**QUESTIONS:**
A) According to the blog post on Borderline Personality Disorder, what condition has the writer been diagnosed with?
B) For each statement, decide whether it agrees with the blog post on Borderline Personality Disorder. Answer yes or no, and quote the deciding words.
(i) The writer takes more medication now than a few years ago.
(ii) Some of the writer's nightmares are due to abuse suffered in childhood.
(iii) The writer tries not to let the diagnosis define them.
C) Write a continuation of the blog post on Borderline Personality Disorder, beginning after its final sentence.

**SOURCE EXTRACT:**
^^^^^^^^^^^^^^^^

Thursday, 29 September 2016

In Brief...

Well this is my first post and I'm hoping that at least one person will read it. HAHA. A little about me, I have been diagnosed with Borderline Personality Disorder. What does this mean? Well its a label and I try not to let it define who I am and what I do. I have problems understanding why I act a certain way and connecting those actions to my thoughts and feelings. There is a constant battle in my head currently because I know what I am feeling and thinking is not quite right, but I'm still doing things that are wrong. I yell or get angry at people and feel totally justified at that moment, but later I will look back and realise I over reacted or I wasn't being fair. It is quite an alienating mental issue for me as people don't understand my moods or my actions and they are well within their rights, I don't even understand them. In order to understand other peoples feelings I tend to place myself in their shoes and think about how I would feel.Which, by the way, is a good thing for anyone to do. I suffer from depression and anxiety, which at times makes me paranoid that nobody likes me and they are just humouring what I say. Sometimes I think that people are talking behind my back about me and saying that I am just making excuses about my health to get out of events or just being lazy. I often feel that I have failed everything and everyone and that my life is a joke, leading to thinking about suicide or hurting myself. I have nightmares all the time, some are silly, some are due to abuse I suffered during my childhood, and some are just plain creepy and weird. Currently I see a great psychologist, who has spent many years helping me understand and deal with my issues. Yes I do take medication, less now than a few years ago.

^^^^^^^^^^^^^^^^

**DATASET SECTION:**
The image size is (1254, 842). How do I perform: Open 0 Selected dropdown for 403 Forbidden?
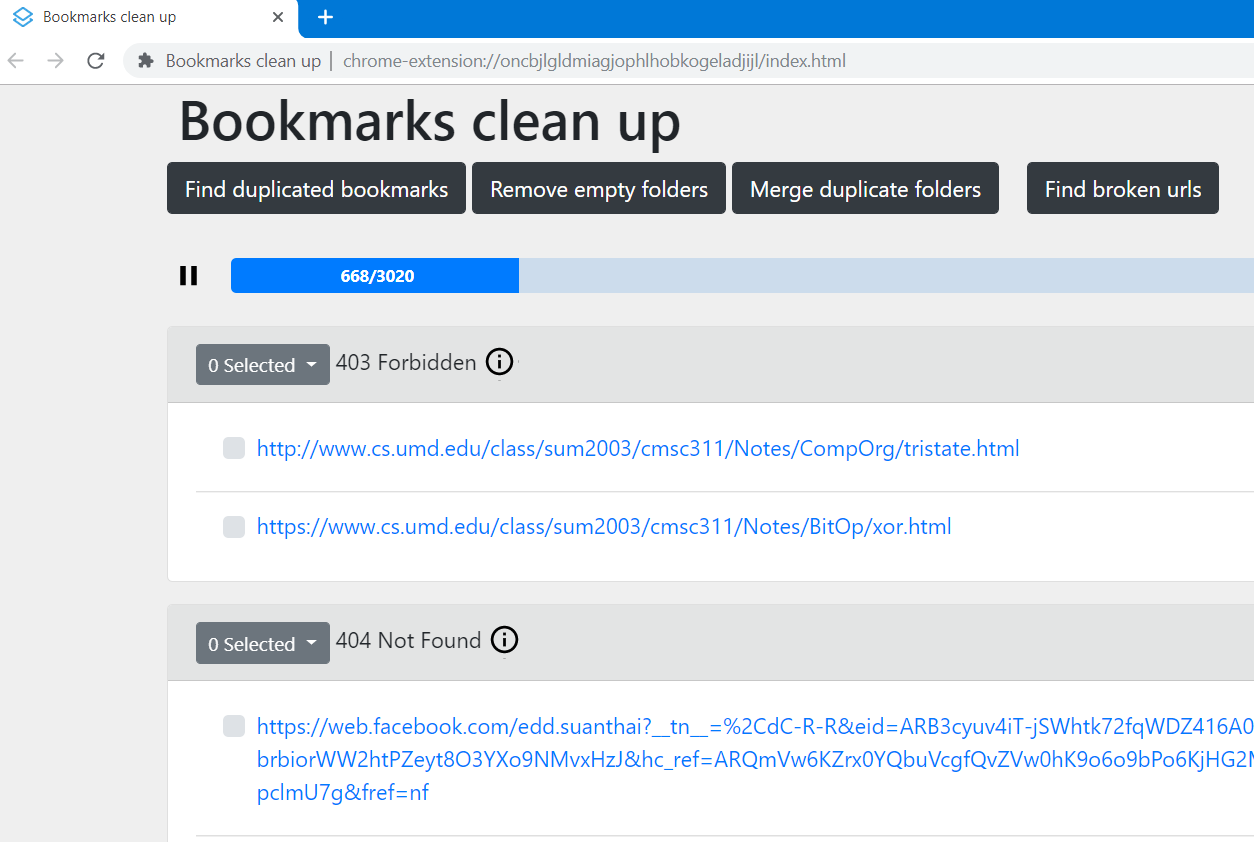(x=262, y=365)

^^^^^^^^^^^^^^^^

**WRITTEN RESPONSES:**
A) Borderline Personality Disorder.

B)
(i) No: "Yes I do take medication, less now than a few years ago."
(ii) Yes: "some are due to abuse I suffered during my childhood"
(iii) Yes: "Well its a label and I try not to let it define who I am and what I do."

C)
So thats all the bad stuff out of the way, like I said I try not to let it define me as a person. I have a wonderful partner. Me and Chris have been together for nearly 4 years now. I don't have any children myself, but Chris has 3 to a previous marrige that I spend time with. My babies all have fur. There is Ebony (mini fox terrier), Mushu (Old man fluffy cat), Houdini (scaredy cat), and Jazz (cat and lover of fluffy things). As I cannot currently hold a job I study through OUA online. I like to make sure I am doing something to keep me occupied. 
I would love to hear from others with BPD and your experiances in life.